Could you give back the records exactly, taking out the pictures?

'''

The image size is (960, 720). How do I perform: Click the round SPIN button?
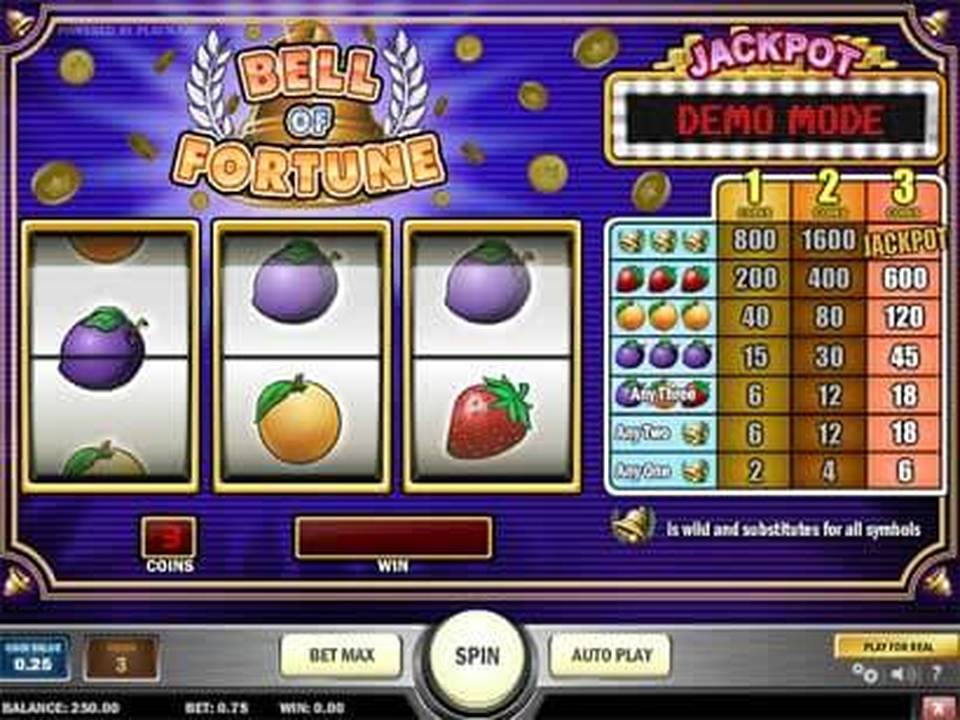pos(477,658)
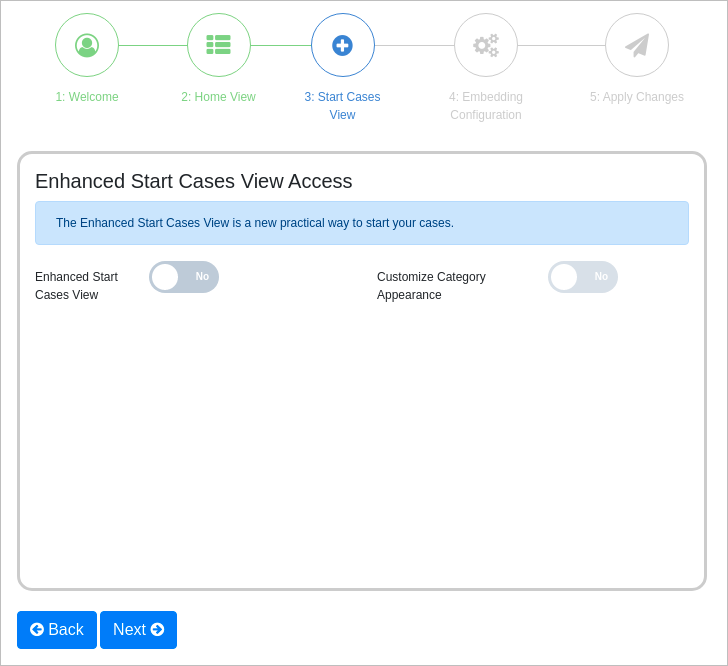Open the '2: Home View' step label
The height and width of the screenshot is (666, 728).
[218, 97]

'''

**REPLY TO THE EXERCISE:**
The image size is (960, 720). How do I perform: Click the round SPIN button?
pos(477,658)
Open the '2: Home View' step label
The height and width of the screenshot is (666, 728).
[218, 97]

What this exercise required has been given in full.